COMPLIMENTARY and ALTERNATIVE MEDICINE
Ellen Hughes M.D.
This article has brought to our attention the importance and popularity of
alternative medicine in our lives today. The author gives us an idea of the
number of people utilizing alternative medicine and the risks of doing so, as
well as the cost.
The author starts with a definition of alternative medicine and its gaining
popularity today. This type of medicine is becoming more popular today because
of the theory of treatment of the whole body instead of just what is felt at
the time. This is not because the patients are fed-up with traditional western
medicine, but that it is geared more towards changing values. The health
insurance companies are only recently offering these options as approved avenues
of medical treatment. They are requiring, in some cases, that the insured
person(s) pay a higher premium for complimentary and alternative medicine. The
author goes on to talk about the recent growth of the use of herbal medicines
and how they6 are not bound by the same rules as traditional medicines. The FDA
has very little control over what companies put on the market as far as organic
drugs.
On pages 259-262 the text discusses some of the reasons people use alternative
medicines and its affect on healthcare.
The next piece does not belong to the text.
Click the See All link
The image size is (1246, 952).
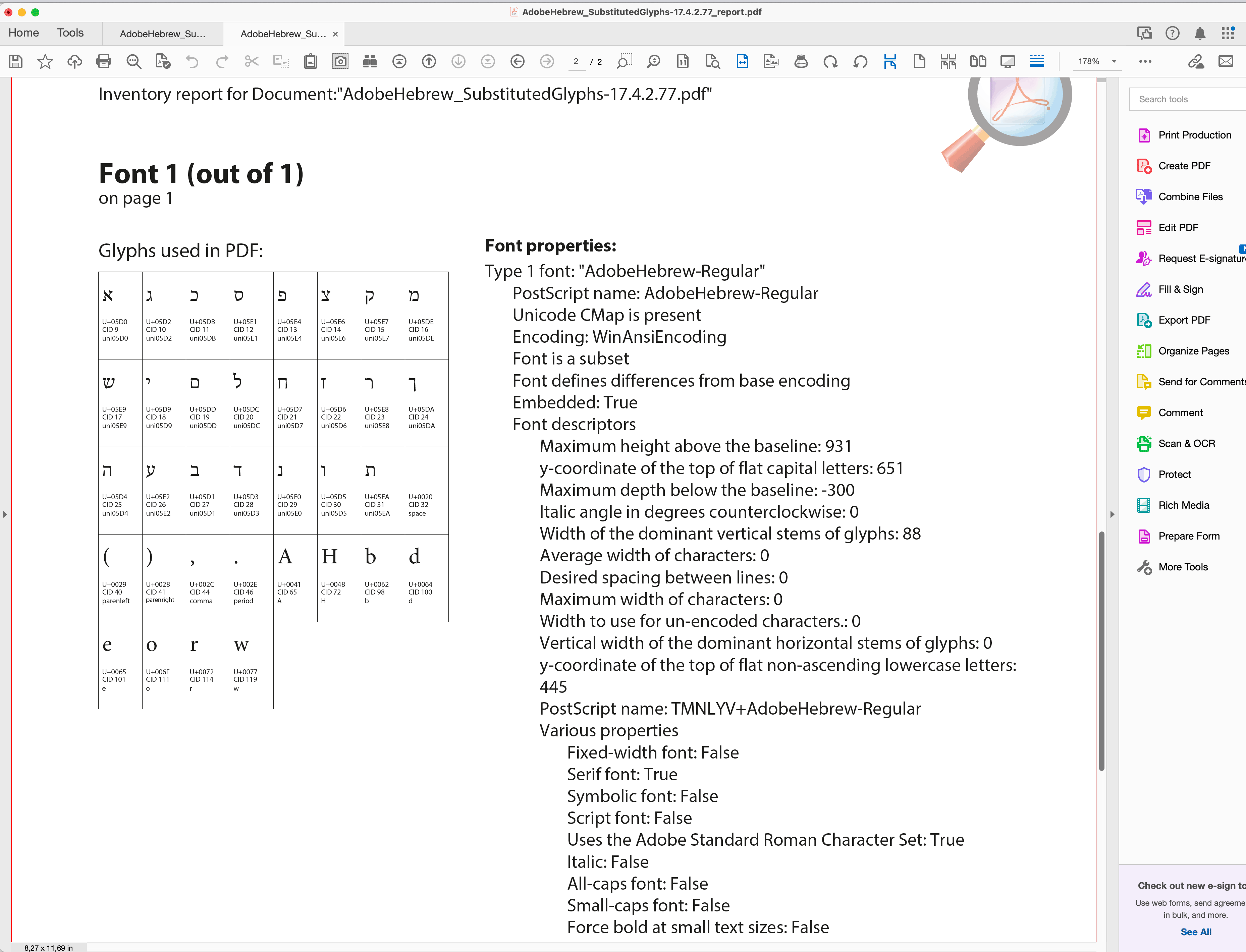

Some of the reasons are:
· They have already explored the conventional systems without result.
· There is no harm in it.
· Modern medicine is more dangerous
· More availability
· Practitioners listen to them
The most powerful statement the text makes is on page 266: \"Compared to
the corporate-dominated health care megalith that our system seems to be
becoming, alternative medicine, with its emphasis on self-care and individual
holism, is perhaps one area where patients feel more in control or their own
destiny.\"
I was caught a little off guard to see chiropractics on the list of alternative
medicines. Isn\'t this a type of medicine accepted by the AMA? And isn\'t it
considered to be a little more medically accepted than the other alternative
medicines? I was also drawn to the statement in the book that the people feel
better about alternative medicine because they were kind of
\"afraid\" of our system today. It all goes back to what we talked
about in class. The American people want this system. We built it ourselves. Is
alternative medicine the future of health care?